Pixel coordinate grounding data
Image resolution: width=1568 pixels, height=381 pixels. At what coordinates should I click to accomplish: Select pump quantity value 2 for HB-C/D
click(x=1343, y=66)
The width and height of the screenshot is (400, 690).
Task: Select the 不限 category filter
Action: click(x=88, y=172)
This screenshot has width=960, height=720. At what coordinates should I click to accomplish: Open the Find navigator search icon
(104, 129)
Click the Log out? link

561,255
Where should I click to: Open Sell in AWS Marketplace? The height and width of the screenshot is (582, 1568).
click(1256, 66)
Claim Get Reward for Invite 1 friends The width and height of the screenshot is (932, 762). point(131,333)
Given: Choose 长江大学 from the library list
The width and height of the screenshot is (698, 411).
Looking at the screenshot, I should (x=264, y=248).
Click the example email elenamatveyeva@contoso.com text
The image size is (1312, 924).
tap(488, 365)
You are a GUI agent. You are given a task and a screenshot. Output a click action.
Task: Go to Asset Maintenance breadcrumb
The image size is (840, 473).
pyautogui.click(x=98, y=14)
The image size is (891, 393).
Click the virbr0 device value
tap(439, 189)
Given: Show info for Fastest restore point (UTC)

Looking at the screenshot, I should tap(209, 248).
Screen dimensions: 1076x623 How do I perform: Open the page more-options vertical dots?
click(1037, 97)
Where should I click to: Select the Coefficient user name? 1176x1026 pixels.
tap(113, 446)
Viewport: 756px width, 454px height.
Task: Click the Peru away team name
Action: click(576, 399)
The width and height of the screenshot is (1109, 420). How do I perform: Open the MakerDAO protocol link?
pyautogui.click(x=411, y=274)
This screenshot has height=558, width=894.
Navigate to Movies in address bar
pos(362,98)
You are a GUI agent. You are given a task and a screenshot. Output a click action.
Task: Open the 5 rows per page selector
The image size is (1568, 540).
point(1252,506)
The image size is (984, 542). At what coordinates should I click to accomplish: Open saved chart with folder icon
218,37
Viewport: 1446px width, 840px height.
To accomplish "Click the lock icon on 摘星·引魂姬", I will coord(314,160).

## YOUR INSTRUCTIONS
All of the records above need to be copied exactly.

## FINISHED EXERCISE
Image resolution: width=1568 pixels, height=381 pixels. At what coordinates should I click to accomplish: Select pump quantity value 2 for HB-C/D
click(x=1343, y=66)
The width and height of the screenshot is (400, 690).
Task: Select the 不限 category filter
Action: click(x=88, y=172)
This screenshot has width=960, height=720. At what coordinates should I click to accomplish: Open the Find navigator search icon
(104, 129)
Click the Log out? link

561,255
Where should I click to: Open Sell in AWS Marketplace? The height and width of the screenshot is (582, 1568).
click(1256, 66)
Claim Get Reward for Invite 1 friends The width and height of the screenshot is (932, 762). point(131,333)
Given: Choose 长江大学 from the library list
The width and height of the screenshot is (698, 411).
Looking at the screenshot, I should (x=264, y=248).
Click the example email elenamatveyeva@contoso.com text
The image size is (1312, 924).
tap(488, 365)
You are a GUI agent. You are given a task and a screenshot. Output a click action.
Task: Go to Asset Maintenance breadcrumb
The image size is (840, 473).
pyautogui.click(x=98, y=14)
The image size is (891, 393).
Click the virbr0 device value
tap(439, 189)
Given: Show info for Fastest restore point (UTC)

Looking at the screenshot, I should tap(209, 248).
Screen dimensions: 1076x623 How do I perform: Open the page more-options vertical dots?
click(1037, 97)
Where should I click to: Select the Coefficient user name? 1176x1026 pixels.
tap(113, 446)
Viewport: 756px width, 454px height.
Task: Click the Peru away team name
Action: click(576, 399)
The width and height of the screenshot is (1109, 420). How do I perform: Open the MakerDAO protocol link?
pyautogui.click(x=411, y=274)
This screenshot has height=558, width=894.
Navigate to Movies in address bar
pos(362,98)
You are a GUI agent. You are given a task and a screenshot. Output a click action.
Task: Open the 5 rows per page selector
The image size is (1568, 540).
point(1252,506)
The image size is (984, 542). At what coordinates should I click to accomplish: Open saved chart with folder icon
218,37
Viewport: 1446px width, 840px height.
To accomplish "Click the lock icon on 摘星·引魂姬", I will coord(314,160).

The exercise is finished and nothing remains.